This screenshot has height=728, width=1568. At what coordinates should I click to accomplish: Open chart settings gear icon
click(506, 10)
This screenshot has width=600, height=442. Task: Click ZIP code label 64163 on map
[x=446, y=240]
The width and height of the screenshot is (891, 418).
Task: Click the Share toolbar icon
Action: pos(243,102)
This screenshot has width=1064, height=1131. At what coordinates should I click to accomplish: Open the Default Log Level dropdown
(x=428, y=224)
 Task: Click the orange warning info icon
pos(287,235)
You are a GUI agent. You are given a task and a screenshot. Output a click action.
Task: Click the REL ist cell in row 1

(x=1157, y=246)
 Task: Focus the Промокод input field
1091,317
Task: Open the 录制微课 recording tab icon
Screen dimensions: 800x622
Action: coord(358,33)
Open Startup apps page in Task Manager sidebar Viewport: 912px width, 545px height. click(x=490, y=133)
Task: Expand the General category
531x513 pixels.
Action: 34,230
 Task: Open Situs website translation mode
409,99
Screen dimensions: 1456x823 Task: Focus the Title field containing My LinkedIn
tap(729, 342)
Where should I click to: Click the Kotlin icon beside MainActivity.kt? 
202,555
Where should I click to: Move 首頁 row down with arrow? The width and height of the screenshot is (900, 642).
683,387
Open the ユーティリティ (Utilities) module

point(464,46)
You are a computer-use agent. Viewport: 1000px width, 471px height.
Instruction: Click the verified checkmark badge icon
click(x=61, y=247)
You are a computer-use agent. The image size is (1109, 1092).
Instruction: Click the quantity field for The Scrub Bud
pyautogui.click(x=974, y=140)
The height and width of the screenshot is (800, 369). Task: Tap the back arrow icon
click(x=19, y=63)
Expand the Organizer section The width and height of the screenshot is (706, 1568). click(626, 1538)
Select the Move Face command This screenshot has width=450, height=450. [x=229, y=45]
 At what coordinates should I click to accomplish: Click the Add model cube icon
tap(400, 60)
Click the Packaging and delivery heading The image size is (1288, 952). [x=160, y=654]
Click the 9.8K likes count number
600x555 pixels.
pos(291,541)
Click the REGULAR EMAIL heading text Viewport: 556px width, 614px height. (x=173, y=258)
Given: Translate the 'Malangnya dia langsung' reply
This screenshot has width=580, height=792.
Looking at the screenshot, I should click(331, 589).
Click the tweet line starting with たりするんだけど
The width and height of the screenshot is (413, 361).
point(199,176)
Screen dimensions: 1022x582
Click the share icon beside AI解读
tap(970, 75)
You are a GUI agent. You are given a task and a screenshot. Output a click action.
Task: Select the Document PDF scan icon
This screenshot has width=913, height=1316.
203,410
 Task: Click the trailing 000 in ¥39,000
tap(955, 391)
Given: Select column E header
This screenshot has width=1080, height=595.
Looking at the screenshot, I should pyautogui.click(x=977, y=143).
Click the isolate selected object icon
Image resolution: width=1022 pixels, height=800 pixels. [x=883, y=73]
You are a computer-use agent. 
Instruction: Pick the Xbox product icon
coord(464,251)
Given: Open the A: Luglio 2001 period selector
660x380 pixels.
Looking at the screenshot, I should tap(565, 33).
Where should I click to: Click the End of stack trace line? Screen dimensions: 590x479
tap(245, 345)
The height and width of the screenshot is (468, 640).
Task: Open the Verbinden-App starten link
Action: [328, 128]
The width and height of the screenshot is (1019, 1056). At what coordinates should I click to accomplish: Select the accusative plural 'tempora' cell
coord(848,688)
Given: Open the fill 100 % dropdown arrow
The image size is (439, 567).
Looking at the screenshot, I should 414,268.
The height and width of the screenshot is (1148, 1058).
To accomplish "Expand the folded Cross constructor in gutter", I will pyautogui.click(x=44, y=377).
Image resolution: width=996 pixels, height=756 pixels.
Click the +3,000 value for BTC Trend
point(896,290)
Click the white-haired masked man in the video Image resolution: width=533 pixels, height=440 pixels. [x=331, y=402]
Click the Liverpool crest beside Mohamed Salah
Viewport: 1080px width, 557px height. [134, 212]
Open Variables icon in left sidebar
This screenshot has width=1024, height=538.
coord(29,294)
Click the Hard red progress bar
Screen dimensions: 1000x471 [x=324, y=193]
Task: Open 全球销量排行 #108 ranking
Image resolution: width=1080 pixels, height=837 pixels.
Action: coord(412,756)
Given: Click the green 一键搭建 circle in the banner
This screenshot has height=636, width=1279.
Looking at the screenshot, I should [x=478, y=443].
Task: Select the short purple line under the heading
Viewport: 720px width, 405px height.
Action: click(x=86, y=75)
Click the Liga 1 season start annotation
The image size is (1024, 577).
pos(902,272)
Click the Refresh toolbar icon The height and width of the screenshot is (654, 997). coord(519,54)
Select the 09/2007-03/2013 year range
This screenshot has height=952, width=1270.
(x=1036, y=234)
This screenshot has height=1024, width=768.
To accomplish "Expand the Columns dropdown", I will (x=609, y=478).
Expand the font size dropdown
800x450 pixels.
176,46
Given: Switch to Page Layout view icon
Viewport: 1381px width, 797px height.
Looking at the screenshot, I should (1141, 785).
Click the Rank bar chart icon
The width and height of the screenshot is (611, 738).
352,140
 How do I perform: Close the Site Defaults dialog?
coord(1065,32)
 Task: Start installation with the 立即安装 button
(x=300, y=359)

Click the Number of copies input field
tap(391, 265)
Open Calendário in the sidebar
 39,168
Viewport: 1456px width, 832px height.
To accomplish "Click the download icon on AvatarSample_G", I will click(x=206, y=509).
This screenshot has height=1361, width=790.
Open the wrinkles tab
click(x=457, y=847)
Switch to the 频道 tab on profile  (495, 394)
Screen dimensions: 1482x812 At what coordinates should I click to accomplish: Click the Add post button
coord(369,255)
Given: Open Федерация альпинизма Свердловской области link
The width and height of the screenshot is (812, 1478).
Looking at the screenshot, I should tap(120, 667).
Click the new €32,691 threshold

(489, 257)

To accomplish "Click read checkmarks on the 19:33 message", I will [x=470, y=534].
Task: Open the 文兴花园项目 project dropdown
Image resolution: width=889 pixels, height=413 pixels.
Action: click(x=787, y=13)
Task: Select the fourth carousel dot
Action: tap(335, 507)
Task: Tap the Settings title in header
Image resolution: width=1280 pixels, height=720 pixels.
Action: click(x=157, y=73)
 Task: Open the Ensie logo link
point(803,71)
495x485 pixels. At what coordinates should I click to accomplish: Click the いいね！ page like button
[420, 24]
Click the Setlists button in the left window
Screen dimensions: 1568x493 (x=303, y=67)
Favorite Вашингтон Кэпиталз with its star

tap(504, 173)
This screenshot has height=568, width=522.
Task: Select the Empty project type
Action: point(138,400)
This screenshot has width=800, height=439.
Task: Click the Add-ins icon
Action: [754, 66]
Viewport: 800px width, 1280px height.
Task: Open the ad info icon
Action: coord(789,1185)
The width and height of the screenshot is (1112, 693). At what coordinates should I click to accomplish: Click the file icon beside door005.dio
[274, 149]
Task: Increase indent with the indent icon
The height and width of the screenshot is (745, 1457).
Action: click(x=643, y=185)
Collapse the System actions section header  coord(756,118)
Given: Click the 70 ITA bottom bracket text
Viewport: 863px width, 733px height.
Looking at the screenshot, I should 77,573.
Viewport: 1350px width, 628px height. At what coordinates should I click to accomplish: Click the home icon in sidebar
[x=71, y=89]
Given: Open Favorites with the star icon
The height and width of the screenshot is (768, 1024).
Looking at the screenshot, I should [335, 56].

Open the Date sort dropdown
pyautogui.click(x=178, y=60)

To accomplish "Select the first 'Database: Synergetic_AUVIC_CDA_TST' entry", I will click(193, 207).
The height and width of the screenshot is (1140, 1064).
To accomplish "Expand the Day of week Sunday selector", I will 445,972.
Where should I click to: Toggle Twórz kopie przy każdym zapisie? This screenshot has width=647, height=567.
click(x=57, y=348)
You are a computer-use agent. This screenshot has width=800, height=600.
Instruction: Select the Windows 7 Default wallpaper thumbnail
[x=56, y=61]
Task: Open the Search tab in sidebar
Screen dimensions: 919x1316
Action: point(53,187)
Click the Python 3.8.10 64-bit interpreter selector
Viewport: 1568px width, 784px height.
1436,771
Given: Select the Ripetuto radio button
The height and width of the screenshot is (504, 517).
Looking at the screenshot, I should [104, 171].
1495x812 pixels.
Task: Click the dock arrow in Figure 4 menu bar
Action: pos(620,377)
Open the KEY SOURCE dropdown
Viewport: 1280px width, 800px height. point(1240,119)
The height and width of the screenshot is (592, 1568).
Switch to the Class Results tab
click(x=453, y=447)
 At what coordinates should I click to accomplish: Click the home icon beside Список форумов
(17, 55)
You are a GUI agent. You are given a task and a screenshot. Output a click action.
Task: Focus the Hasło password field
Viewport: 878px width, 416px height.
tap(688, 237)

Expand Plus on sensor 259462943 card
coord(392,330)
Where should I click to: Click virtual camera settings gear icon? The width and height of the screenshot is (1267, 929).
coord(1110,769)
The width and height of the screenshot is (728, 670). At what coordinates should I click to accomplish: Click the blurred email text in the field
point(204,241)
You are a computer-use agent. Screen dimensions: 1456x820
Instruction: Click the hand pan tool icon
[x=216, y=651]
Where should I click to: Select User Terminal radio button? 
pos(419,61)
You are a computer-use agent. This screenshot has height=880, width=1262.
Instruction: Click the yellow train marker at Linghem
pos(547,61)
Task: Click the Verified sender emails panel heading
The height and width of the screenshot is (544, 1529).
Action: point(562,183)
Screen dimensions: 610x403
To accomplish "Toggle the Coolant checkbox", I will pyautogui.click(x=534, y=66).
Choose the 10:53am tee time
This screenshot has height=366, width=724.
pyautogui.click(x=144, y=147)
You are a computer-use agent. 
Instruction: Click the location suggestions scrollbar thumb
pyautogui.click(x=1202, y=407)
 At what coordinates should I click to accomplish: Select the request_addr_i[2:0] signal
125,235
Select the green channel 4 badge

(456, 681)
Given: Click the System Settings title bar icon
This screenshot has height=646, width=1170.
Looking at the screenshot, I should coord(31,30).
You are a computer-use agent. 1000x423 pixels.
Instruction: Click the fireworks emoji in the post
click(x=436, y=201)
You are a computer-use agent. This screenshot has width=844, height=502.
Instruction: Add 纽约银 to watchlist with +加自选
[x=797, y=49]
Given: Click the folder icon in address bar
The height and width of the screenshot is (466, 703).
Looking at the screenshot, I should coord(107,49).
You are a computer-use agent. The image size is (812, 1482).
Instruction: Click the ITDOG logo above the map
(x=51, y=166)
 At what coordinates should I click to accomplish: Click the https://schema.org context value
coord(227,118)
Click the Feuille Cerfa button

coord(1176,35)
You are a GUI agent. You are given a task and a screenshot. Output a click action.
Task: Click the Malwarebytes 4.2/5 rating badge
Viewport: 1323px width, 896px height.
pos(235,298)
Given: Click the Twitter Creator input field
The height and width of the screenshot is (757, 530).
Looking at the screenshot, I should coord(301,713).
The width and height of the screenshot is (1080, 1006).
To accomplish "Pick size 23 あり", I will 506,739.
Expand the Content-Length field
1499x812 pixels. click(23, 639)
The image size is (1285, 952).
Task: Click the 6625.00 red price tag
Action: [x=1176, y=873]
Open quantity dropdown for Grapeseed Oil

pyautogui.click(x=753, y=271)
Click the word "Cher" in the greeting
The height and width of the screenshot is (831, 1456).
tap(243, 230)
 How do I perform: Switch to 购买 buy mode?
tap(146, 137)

#### Directions:
Would you please return every line in the listing where "System" shows up?

#### Answer for the task:
Collapse the System actions section header  coord(756,118)
Given: Click the System Settings title bar icon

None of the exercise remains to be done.